De Delhi à Montargis, le regard d’Ayesha

Ayesha Kagal a travaillé au Times of India et à NDTV, grande chaîne de la télévision indienne. Venue de Delhi, elle a passé trois semaines à Montargis, à l’invitation de son amie de longue date, la journaliste Vaiju Naravane. Elle a découvert la région Centre-Val de Loire, non comme une touriste, mais en immersion. Nous avons recueilli son point de vue forcément décalé sur cette petite ville du Loiret et ses environs.

Ayesha Kagal a passé une bonne partie de sa carrière comme directrice du service des documentaires de New Delhi Television (NDTV) – photo Izabel Tognarelli


Par Izabel Tognarelli.


En préambule, rappelons que Delhi compte plus de 30 millions d’habitants, selon de récentes estimations de l’ONU, contre 2,1 millions pour Paris. La capitale fédérale indienne s’étend sur 1 483 km², contre seulement 105 km² pour la capitale française. Cela fait donc de Delhi une ville deux mille fois plus peuplée que Montargis, 15 000 habitants, ville située à l’est de la région Centre-Val de Loire. Même en ajoutant la population de l’ensemble de l’Agglomération montargoise, les chiffres sont sans commune mesure. À cela s’ajoutent des différences marquées d’architecture, de paysage, de culture et de mode de vie. Une fois ces jalons posés, quel regard Ayesha Kagal a-t-elle posé sur Montargis et ses alentours ?

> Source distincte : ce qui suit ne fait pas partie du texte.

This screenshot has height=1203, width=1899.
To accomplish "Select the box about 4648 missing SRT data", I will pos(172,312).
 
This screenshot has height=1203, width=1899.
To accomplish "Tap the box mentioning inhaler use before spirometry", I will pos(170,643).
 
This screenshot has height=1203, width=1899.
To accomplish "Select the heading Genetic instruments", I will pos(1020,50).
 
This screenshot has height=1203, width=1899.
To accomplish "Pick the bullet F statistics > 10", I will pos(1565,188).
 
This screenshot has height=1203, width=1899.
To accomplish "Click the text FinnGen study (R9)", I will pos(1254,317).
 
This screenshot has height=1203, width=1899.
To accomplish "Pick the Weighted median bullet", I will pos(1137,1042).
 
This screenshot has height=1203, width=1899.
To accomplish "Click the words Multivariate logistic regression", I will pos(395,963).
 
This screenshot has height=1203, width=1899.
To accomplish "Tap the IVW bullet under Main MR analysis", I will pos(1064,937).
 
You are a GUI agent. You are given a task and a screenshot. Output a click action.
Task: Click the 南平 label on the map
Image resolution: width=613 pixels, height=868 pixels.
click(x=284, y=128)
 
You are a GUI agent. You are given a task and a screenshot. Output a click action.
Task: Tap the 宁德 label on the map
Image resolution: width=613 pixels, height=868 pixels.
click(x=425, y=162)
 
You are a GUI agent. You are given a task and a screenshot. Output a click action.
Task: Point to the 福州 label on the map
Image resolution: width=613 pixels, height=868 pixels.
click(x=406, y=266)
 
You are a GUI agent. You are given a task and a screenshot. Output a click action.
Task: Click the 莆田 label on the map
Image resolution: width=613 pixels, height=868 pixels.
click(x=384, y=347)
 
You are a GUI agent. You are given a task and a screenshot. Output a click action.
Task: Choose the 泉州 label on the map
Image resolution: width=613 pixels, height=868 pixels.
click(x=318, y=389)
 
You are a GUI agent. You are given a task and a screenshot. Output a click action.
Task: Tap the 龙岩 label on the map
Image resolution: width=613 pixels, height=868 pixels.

Un voyage végétal, de Monet à Hockney

Pour ce séjour en France, Ayesha souhaitait voir des jardins. Après tout, la Touraine – surnommée « le Jardin de la France » pour ses paysages verdoyants, ses nombreux jardins, ses terres agricoles fertiles et ses châteaux majestueux – n’est qu’à 200 kilomètres. Une broutille pour une si grande voyageuse ! Mais elle a pris la direction de l’Île-de-France, plus accessible depuis l’est du Loiret, avec la Normandie dans la foulée. « Avec mon amie Vaiju, nous avons fait de longs trajets à travers cette campagne incroyable ! »

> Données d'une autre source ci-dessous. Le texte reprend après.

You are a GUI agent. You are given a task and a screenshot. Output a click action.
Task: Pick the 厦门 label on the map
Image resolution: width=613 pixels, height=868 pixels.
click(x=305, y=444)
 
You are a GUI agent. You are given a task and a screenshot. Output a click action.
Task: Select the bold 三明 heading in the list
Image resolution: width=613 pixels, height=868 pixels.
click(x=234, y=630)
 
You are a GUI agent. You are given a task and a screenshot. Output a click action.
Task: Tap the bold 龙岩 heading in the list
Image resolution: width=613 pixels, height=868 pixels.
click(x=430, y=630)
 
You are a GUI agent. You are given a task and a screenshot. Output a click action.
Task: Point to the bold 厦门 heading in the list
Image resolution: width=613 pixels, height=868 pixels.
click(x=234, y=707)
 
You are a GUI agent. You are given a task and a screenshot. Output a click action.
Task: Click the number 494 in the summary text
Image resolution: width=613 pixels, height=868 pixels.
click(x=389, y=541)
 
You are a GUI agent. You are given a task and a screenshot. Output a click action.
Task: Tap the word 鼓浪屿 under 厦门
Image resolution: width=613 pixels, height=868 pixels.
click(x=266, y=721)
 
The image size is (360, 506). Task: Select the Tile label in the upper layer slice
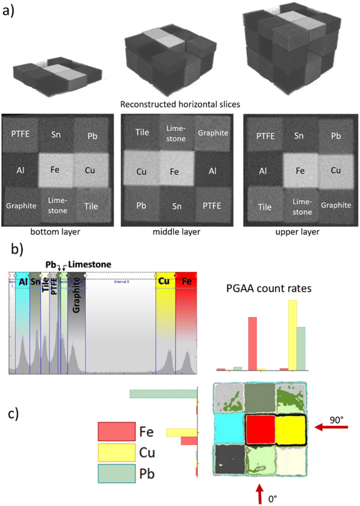tap(265, 207)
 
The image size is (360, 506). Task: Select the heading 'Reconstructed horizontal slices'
tap(180, 105)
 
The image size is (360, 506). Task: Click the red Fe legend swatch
tap(116, 432)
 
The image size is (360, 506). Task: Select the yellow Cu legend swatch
tap(116, 453)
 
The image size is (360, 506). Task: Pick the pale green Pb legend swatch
tap(116, 474)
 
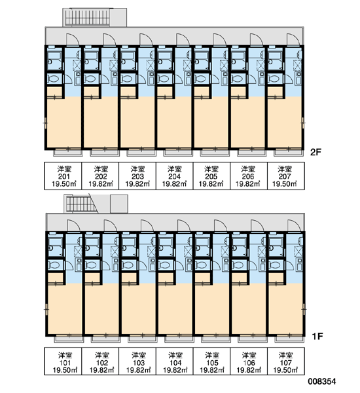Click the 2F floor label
coord(315,152)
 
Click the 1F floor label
coord(317,336)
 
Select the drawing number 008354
coord(321,381)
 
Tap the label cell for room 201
coord(63,176)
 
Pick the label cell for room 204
coord(174,176)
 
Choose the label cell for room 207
coord(286,176)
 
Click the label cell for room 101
coord(63,362)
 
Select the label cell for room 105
coord(211,362)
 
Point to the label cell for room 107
coord(286,362)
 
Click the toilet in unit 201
coord(54,79)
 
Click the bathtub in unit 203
coord(128,59)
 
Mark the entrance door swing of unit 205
coord(220,39)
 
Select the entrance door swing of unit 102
coord(111,225)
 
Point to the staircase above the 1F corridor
coord(81,204)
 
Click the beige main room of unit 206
coord(248,123)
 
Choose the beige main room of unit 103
coord(139,309)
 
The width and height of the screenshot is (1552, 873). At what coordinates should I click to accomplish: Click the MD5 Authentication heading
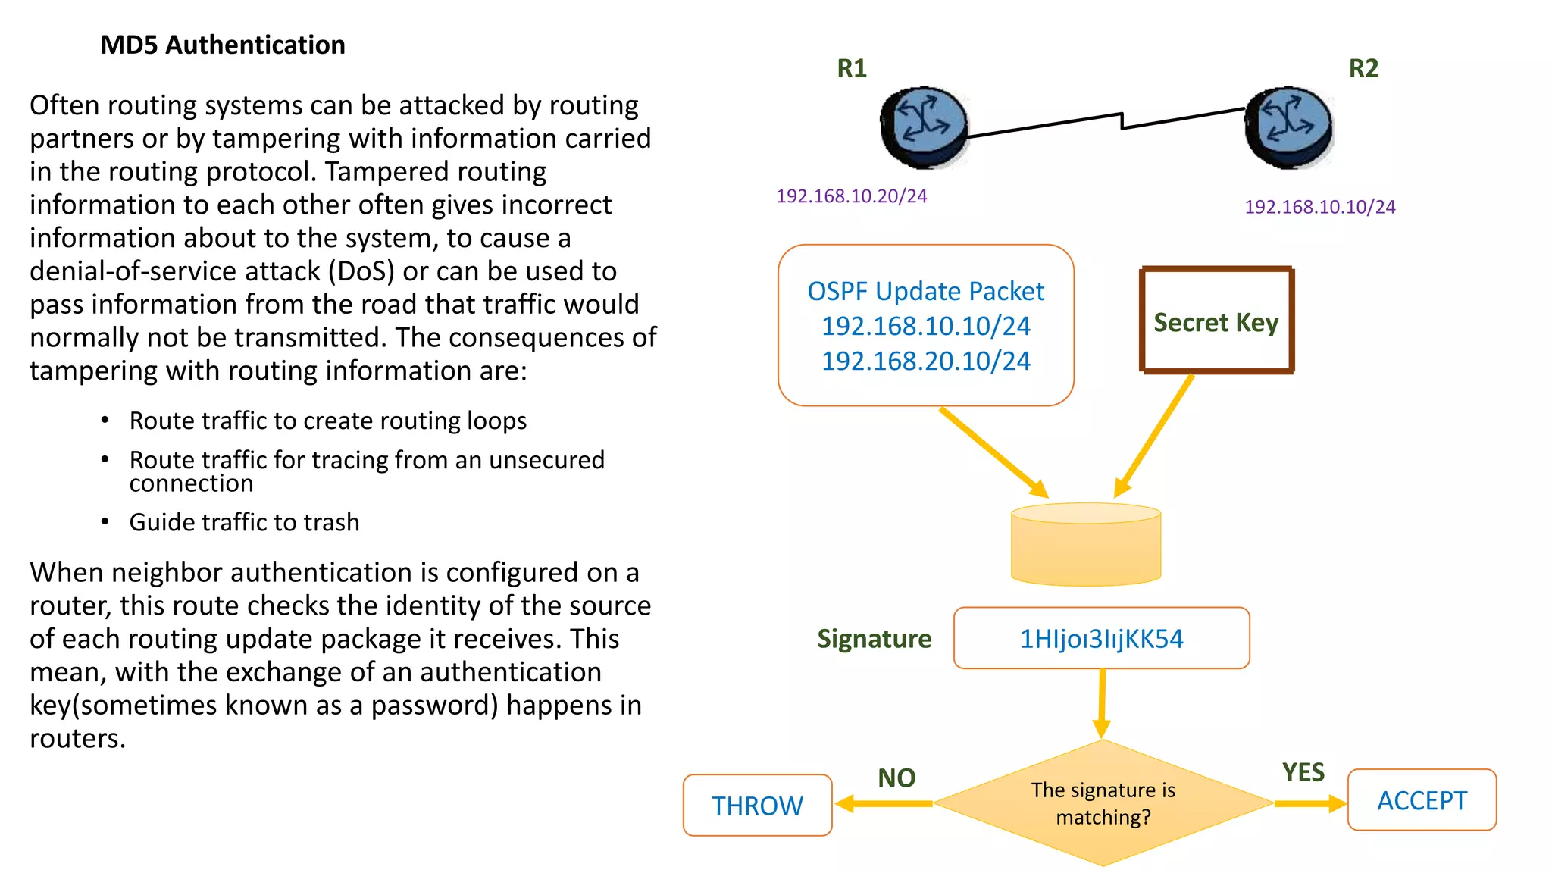222,45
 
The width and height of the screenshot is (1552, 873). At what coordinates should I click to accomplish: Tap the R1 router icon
924,127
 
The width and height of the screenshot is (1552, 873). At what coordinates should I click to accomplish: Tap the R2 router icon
1289,127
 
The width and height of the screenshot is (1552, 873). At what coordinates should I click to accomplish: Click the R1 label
851,69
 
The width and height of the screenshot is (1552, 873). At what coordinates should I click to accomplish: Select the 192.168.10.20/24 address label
851,196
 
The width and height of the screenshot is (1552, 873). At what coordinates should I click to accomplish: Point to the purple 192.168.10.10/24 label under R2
1319,207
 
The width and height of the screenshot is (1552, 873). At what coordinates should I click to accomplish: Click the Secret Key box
1216,321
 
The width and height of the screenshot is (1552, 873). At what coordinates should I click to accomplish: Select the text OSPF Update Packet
925,292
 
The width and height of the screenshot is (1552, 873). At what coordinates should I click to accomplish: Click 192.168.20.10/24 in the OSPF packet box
925,361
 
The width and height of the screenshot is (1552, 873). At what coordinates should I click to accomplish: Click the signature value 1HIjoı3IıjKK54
1101,639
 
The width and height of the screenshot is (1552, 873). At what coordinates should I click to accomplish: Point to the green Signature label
874,639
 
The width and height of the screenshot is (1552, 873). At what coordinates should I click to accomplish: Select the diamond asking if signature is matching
1103,803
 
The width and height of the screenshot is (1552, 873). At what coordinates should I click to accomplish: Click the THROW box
757,806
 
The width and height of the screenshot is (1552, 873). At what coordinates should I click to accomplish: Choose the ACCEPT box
1422,800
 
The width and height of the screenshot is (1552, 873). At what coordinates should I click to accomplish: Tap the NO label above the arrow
896,778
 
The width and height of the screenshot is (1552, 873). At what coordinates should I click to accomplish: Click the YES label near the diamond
1303,773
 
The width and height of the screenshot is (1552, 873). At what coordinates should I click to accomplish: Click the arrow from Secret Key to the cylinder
1154,436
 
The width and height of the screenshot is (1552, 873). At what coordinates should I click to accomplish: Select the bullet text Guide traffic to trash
244,523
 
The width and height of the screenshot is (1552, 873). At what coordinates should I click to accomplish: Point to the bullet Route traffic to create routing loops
327,421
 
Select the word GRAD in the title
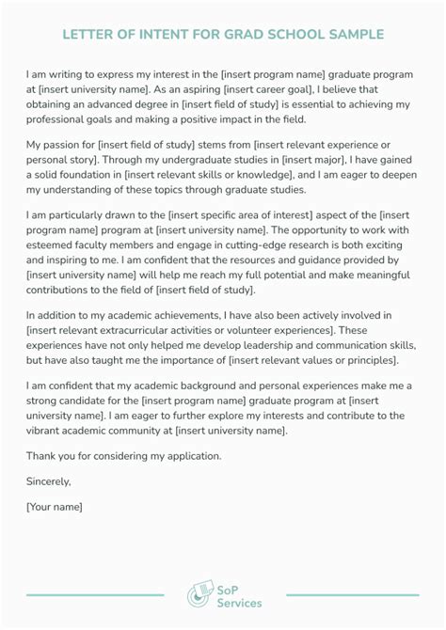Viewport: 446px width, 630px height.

Ayesha tenait à visiter Giverny, où l’art de Claude Monet semble prolonger son jardin, ou peut-être est-ce l’inverse. Même impression en découvrant l’exposition consacrée à David Hockney à la Fondation Vuitton, à Paris : le paysage normand s’expose sur ses toiles : « Il a une maison en Normandie : tous les paysages incroyables que j’avais vus en venant étaient là, dans ses tableaux ! » Elle est repartie avec en tête le titre du livre consacré à l’artiste et à ses œuvres réalisées pendant les confinements de 2020 : Spring cannot be cancelled (« Le printemps ne peut pas être annulé »), une phrase qu’elle garde en mémoire.

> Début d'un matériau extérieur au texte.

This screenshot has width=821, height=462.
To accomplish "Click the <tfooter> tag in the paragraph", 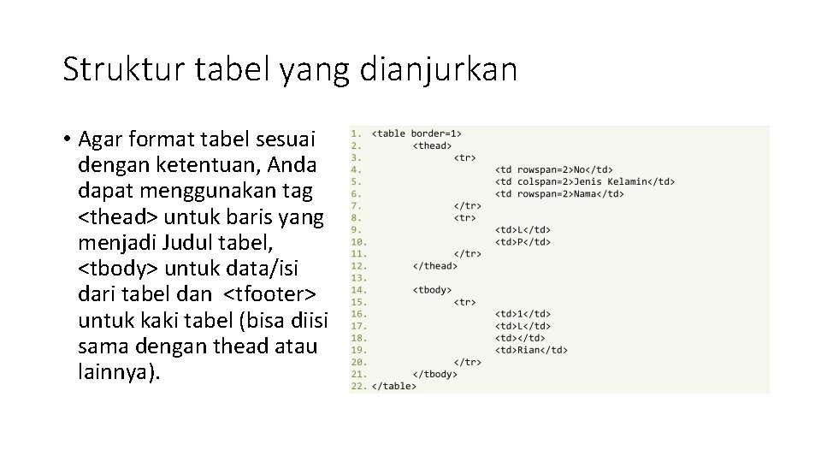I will coord(273,295).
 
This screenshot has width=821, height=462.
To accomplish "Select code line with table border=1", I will coord(416,133).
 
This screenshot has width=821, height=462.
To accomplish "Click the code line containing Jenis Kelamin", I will coord(585,181).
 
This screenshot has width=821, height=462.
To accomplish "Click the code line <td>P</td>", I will coord(523,242).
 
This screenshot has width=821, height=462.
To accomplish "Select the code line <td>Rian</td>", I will coord(531,350).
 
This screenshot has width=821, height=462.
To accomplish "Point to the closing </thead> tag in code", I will coord(434,266).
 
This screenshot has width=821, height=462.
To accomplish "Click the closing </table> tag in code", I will coord(393,386).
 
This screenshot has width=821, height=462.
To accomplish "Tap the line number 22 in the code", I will coord(357,386).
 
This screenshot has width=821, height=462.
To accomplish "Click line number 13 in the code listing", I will coord(357,278).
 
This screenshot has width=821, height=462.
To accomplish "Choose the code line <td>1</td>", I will coord(523,314).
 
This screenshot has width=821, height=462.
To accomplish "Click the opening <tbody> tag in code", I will coord(432,290).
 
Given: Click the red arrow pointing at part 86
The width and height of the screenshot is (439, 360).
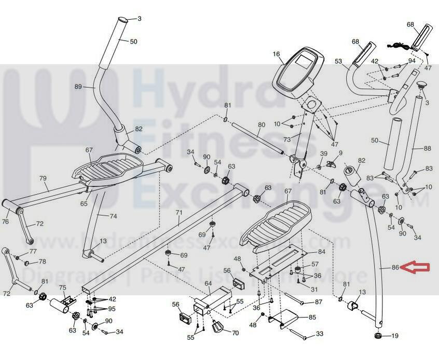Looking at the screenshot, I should click(418, 268).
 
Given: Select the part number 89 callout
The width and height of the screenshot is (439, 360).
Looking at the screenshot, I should click(78, 87).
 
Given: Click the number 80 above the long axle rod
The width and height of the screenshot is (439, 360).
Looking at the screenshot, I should click(261, 125).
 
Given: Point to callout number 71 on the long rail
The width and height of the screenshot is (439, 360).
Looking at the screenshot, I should click(179, 213).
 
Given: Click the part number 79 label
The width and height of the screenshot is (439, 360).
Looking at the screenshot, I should click(43, 178).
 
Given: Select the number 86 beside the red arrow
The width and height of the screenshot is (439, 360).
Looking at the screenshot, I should click(395, 268).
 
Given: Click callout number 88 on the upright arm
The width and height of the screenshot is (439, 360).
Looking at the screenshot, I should click(427, 148).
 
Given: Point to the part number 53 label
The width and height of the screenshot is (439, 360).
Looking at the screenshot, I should click(338, 61).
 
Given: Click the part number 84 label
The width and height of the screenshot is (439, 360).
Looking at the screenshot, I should click(321, 252).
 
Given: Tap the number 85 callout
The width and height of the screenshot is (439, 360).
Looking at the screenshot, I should click(312, 317).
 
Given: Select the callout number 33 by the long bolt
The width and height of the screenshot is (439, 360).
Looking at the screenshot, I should click(320, 334).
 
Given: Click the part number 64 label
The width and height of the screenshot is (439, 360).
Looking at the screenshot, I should click(208, 284).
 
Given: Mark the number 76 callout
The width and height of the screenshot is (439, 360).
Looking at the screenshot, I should click(5, 221).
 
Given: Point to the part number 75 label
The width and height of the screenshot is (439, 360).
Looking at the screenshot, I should click(62, 288).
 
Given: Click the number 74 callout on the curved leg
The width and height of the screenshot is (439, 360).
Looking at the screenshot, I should click(113, 216).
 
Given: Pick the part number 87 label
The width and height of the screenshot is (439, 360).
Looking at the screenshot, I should click(319, 301).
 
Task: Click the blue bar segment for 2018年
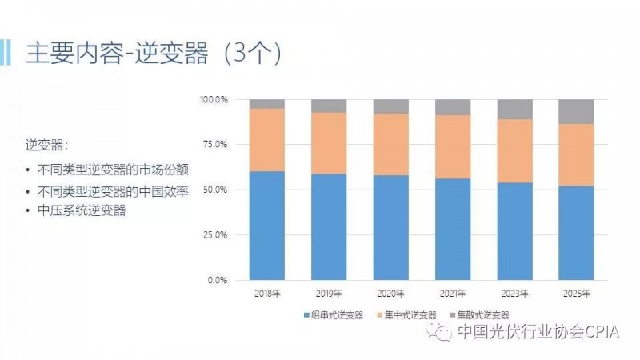pyautogui.click(x=266, y=226)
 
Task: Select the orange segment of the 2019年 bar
pyautogui.click(x=329, y=143)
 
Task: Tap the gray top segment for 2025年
pyautogui.click(x=576, y=111)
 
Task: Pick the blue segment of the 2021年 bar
pyautogui.click(x=453, y=229)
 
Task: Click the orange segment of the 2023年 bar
pyautogui.click(x=515, y=150)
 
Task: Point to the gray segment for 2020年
pyautogui.click(x=390, y=106)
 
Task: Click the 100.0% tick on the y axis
pyautogui.click(x=214, y=100)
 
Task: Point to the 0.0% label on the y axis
pyautogui.click(x=218, y=280)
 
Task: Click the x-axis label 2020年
pyautogui.click(x=390, y=294)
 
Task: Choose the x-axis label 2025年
pyautogui.click(x=576, y=294)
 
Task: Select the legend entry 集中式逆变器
pyautogui.click(x=410, y=315)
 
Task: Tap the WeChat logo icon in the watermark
pyautogui.click(x=442, y=331)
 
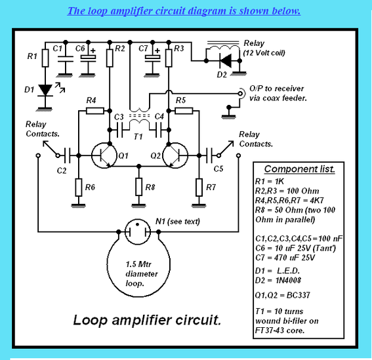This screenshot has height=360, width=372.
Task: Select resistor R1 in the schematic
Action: pos(45,59)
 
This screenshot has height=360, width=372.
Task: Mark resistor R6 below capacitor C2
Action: pos(78,188)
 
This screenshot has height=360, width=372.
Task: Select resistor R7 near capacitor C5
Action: pos(198,188)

Une des images de Montargis qu’Ayesha gardera en esprit – photo Izabel Tognarelli

Montargis, une composition végétale réfléchie

Au cours de ses promenades dans la Venise du Gâtinais, Ayesha a été frappée par l’attention portée aux plantes, aux arbres et à la composition des massifs : « J’ai trouvé que c’était comme si sur chaque pont, la palette de couleurs était délibérée. Je me suis demandée quelle main, quel jardinier était derrière : les couleurs ne sont pas là de manière accidentelle. Je suis très intriguée par la façon dont cela est planifié, sans toutefois paraître formel. C’est simplement beau. Il y a quelqu’un, ici, qui fait attention à cela, comme si l’amour était dans les détails. C’est un sentiment agréable dans le monde très urbanisé d’aujourd’hui. C’est précieux ».

« L’histoire est là, intégrée à la vie quotidienne »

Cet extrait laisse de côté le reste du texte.